* Stored records *
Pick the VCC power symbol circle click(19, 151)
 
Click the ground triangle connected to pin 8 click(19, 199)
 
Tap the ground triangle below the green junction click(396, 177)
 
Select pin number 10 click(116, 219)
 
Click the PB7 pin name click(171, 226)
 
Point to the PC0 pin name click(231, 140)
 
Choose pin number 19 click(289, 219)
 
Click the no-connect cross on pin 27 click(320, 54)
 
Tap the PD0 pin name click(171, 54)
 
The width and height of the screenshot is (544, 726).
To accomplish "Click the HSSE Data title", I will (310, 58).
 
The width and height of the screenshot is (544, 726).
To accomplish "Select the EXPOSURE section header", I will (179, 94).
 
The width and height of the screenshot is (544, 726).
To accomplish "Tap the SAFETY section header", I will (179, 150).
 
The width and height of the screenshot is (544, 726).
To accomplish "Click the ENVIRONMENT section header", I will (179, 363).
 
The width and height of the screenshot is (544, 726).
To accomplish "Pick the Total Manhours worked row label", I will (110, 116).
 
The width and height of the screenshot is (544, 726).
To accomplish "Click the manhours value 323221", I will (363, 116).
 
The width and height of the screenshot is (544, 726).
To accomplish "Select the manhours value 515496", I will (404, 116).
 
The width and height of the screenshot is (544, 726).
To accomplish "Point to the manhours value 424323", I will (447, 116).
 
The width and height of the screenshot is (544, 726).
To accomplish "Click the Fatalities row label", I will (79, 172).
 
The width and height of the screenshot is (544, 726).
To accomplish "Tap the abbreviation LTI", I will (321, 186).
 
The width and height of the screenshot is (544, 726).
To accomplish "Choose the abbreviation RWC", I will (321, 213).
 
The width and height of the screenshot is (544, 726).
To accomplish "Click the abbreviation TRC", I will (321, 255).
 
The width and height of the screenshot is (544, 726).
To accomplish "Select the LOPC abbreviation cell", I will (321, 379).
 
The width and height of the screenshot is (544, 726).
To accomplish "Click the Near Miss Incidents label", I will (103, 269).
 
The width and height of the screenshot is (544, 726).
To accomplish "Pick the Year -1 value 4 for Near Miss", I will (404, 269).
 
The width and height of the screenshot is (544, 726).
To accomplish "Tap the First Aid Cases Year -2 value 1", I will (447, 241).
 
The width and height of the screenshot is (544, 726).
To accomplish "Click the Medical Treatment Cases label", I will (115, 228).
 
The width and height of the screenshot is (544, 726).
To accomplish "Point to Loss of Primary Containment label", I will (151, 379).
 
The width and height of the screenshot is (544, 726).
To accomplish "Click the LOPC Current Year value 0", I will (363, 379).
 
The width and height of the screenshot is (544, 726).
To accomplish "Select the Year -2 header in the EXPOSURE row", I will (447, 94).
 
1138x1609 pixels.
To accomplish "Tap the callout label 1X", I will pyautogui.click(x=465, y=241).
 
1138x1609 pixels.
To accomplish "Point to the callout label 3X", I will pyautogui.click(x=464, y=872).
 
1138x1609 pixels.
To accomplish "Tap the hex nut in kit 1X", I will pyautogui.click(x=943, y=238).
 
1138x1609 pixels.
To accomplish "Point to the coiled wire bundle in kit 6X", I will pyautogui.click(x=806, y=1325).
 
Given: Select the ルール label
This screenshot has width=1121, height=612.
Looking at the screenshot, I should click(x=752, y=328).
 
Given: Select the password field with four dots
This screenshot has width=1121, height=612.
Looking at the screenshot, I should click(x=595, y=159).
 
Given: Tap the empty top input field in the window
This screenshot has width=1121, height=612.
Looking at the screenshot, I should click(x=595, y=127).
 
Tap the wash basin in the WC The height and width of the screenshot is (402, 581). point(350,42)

* To do *
Count how many lines in the listing above contain the string "EXPOSURE", and reply with only that number.

* Answer to the task *
2